# Need to find a manufacturer - Help!



## Needsomehelp (Feb 8, 2018)

Hey!
This is my first time using a forum, so apologies in advance.

I need help finding the manufacturer of a steel braided toilet supply line. 

The markings on the line are: UPC CHINA J IA

But I cannot match it to anything... Has anyone encountered this marking before?

HELP PLEASE! :surprise: Pictures are attached.


----------



## fixitright (Jan 5, 2012)

Why do I think this may be brutal?


----------



## chonkie (Jul 31, 2014)

Ung Ping Chao is the manufacturer, hence thw UPC stamp, unfortunately you need to go to china or get them from a website from there.


----------



## Tango (Jan 13, 2018)

UPC on the picture stands for :

UNITED PLUMBERS of CHINA


----------



## Tommy plumber (Feb 19, 2010)

chonkie said:


> Ung Ping Chao is the manufacturer, hence thw UPC stamp, unfortunately you need to go to china or get them from a website from there.


 










The actual manufacturer is either: Hoo flung dung or cum of sum yung guy. 

But be a hero and put in a rigid chrome-plated copper W/C supply line. And make the fancy 45 degree bends in it with a Ridgid tubing bender.


----------



## Debo22 (Feb 15, 2015)

Manufacturer is Phuc Yu plumbing


----------



## OpenSights (Mar 23, 2015)

I apologize for my plumber brothers. The company who manufactures that supply is Mee Hung Lo.


----------



## Tango (Jan 13, 2018)

OpenSights said:


> I apologize for my plumber brothers. The company who manufactures that supply is Mee Hung Lo.


 :vs_rightHere: <---- Right here says the squirrel! What the hell we even have an emoji for that!


----------



## rwh (Dec 17, 2014)

Krem of sum yong gai


----------



## DDial (Dec 4, 2017)

Needsomehelp said:


> Hey!
> This is my first time using a forum, so apologies in advance.
> 
> I need help finding the manufacturer of a steel braided toilet supply line.
> ...



Dude...Its a braided supply line...C'MON MAN


----------



## 5onthefloor (Sep 13, 2017)

I just drove into a wall reading these posts...

Sent from my SM-G930V using Tapatalk


----------



## chonkie (Jul 31, 2014)

DDial said:


> Dude...Its a ?????? line...C'MON MAN


Fixed it for ya! Ya know, in case you didn't realize what we're doing here.


----------



## Tango (Jan 13, 2018)

DDial said:


> Dude...Its a braided supply line...C'MON MAN


He thinks they are so awesome that he wants to order 10 000 of these! 


Reminds me one time I was getting supply parts and this asian guy both arms filled with random parts was asking a million questions to the clerk to fix, I mean Macgyver his plumbing problem. The clerk couldn't help him. I gave him my business card, you should of seen his perplexed face all contorted! He then left all confused.

### To be done
a. In the toilet supply line thread, what markings does the first poster say are on the line?
b. Pull out everything in the toilet supply line thread from "The actual manufacturer" down to "(Feb 15, 2015)", word for word.

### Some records
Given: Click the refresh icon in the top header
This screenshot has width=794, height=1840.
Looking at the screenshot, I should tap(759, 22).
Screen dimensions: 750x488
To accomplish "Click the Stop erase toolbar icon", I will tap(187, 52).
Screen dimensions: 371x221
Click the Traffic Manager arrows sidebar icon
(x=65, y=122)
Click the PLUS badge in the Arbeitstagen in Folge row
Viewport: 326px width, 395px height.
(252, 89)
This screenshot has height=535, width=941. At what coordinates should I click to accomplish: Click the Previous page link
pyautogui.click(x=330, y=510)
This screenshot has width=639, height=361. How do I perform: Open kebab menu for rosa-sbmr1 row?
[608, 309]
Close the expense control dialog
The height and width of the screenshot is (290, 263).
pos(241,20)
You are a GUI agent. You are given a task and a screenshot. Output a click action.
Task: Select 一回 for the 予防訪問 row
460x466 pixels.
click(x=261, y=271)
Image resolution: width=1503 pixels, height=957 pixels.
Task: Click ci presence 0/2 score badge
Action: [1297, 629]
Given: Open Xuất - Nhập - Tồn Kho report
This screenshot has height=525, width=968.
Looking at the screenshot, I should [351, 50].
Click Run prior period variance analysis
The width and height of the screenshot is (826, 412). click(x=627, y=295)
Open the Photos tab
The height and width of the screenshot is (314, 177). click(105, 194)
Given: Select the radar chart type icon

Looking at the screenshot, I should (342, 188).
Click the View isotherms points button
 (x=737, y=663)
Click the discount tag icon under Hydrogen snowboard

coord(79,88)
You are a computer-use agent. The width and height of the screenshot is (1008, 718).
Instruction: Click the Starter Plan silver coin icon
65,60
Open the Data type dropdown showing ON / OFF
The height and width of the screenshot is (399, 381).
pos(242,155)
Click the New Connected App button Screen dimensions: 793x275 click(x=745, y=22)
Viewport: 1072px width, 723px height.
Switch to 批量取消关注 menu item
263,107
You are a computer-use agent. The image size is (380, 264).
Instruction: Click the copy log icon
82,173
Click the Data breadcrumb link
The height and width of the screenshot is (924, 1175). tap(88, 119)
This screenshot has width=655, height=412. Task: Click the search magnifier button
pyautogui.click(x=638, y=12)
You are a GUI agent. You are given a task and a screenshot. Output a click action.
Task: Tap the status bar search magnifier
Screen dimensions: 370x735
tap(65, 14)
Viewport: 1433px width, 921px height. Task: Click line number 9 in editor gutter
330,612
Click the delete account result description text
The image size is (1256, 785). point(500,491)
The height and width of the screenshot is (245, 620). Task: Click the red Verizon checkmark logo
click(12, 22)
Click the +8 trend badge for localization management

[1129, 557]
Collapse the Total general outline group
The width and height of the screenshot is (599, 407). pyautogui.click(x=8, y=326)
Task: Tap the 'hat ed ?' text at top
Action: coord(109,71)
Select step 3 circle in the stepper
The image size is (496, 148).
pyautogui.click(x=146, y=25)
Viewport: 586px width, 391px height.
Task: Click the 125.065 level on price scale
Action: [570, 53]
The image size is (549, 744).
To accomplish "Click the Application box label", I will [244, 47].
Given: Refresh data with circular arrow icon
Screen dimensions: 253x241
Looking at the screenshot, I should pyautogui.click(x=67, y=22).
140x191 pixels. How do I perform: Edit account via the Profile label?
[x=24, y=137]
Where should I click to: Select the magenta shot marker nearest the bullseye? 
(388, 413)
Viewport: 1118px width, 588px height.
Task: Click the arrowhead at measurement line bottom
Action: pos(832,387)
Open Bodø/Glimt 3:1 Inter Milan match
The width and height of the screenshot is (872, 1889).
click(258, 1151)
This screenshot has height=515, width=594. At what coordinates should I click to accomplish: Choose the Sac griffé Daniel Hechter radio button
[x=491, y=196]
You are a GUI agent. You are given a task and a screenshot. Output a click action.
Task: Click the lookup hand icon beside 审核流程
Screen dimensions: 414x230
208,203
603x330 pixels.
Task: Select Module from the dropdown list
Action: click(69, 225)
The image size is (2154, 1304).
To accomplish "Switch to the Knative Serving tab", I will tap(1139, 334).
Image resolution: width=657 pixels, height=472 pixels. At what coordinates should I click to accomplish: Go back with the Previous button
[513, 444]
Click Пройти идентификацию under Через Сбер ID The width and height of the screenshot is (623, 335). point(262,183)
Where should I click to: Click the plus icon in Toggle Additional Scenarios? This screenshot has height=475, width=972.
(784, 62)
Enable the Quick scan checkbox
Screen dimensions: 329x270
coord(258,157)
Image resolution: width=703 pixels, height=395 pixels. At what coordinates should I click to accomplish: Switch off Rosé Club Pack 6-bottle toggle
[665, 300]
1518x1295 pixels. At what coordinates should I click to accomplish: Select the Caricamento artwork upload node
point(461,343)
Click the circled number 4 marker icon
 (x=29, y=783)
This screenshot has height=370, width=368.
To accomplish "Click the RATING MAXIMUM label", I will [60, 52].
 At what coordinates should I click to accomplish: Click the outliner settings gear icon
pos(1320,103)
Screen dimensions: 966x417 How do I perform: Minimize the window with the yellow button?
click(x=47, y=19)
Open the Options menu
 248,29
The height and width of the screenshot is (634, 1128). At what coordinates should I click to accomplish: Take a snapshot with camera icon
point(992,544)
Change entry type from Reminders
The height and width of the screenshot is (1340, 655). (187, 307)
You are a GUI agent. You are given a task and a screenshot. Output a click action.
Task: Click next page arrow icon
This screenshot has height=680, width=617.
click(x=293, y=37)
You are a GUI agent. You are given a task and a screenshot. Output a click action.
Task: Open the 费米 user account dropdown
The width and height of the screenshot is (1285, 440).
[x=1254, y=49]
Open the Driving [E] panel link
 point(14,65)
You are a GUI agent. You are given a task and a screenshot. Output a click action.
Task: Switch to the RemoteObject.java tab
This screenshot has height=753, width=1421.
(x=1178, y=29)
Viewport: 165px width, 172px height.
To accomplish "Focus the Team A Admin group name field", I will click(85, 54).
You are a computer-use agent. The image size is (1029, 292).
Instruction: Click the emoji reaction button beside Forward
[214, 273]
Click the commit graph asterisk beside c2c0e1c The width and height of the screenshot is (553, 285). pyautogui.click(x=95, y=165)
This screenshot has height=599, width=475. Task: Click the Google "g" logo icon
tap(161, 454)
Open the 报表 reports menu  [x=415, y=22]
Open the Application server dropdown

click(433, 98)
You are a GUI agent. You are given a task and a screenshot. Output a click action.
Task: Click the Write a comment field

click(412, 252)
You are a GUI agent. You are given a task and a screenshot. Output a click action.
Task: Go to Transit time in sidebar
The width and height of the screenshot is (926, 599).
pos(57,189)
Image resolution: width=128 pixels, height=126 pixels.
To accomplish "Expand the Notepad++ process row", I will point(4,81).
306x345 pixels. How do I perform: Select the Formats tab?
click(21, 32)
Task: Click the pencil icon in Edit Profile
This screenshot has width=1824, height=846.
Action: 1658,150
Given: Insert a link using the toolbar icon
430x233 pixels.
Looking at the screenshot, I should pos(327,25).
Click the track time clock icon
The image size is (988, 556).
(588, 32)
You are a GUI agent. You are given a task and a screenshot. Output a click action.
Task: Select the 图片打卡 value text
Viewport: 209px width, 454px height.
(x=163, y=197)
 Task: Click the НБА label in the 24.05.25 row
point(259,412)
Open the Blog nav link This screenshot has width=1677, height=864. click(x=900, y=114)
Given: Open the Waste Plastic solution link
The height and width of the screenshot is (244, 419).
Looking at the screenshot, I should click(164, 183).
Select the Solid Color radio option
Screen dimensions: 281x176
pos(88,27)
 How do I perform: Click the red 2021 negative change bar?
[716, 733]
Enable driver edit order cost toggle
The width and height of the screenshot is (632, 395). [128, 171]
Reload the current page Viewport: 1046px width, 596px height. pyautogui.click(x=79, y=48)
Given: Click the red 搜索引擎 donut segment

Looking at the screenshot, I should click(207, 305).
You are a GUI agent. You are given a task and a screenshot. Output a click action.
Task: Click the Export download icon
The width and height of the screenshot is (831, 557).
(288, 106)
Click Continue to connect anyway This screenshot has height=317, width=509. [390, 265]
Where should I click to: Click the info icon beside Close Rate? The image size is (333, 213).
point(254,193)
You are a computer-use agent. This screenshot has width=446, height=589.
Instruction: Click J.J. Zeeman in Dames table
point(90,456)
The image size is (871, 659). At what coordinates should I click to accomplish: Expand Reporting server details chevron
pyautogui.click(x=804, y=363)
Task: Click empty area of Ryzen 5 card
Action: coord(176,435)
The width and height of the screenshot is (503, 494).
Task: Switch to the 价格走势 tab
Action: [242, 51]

### Solved problems
a. UPC CHINA J IA

b.
The actual manufacturer is either: Hoo flung dung or cum of sum yung guy. 

But be a hero and put in a rigid chrome-plated copper W/C supply line. And make the fancy 45 degree bends in it with a Ridgid tubing bender.


----------



## Debo22 (Feb 15, 2015)